(Dataset entries)
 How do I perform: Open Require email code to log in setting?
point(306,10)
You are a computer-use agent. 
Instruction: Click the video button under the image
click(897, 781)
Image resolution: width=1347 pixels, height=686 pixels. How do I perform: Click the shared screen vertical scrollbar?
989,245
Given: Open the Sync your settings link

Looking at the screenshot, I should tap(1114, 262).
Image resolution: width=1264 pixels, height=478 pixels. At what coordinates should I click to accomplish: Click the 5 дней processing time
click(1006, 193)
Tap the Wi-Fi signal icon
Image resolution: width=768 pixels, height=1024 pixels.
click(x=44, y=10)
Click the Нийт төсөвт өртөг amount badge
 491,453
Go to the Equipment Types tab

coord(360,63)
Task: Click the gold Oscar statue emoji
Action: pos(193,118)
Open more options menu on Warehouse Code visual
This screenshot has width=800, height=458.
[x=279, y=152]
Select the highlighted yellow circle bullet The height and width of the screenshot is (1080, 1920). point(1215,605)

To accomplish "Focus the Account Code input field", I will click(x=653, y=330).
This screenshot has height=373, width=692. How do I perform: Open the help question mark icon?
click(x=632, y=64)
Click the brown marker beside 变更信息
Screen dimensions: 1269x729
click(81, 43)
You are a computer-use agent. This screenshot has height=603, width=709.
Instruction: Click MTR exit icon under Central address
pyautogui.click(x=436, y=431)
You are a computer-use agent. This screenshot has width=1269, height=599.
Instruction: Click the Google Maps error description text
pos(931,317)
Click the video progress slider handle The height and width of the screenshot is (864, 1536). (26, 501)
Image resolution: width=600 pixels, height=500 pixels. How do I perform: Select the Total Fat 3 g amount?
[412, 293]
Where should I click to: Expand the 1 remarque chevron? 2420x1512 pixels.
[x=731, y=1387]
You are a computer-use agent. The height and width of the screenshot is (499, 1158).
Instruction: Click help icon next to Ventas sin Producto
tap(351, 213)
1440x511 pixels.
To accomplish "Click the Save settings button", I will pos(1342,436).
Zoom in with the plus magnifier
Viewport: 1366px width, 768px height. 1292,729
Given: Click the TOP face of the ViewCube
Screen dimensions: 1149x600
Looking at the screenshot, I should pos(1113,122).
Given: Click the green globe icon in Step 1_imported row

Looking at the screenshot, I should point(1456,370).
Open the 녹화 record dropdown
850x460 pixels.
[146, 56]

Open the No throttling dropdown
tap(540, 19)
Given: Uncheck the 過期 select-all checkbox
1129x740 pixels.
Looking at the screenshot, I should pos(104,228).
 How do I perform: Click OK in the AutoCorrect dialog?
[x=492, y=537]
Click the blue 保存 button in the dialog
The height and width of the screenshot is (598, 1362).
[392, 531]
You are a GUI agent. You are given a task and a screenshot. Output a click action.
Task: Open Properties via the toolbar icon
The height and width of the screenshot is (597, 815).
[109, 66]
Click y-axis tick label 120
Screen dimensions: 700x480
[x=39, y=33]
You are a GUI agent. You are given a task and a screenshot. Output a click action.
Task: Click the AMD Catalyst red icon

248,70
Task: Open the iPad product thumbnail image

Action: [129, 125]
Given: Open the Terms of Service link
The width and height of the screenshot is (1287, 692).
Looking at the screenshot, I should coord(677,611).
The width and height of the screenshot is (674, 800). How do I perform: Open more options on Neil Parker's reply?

What you have to do: Select every line of the records holding the string "computer".

Task response:
You are a computer-use agent. 
You are a computer-use agent. This screenshot has height=603, width=709.
You are a computer-use agent. This screenshot has width=1269, height=599.
You are a computer-use agent. The height and width of the screenshot is (499, 1158).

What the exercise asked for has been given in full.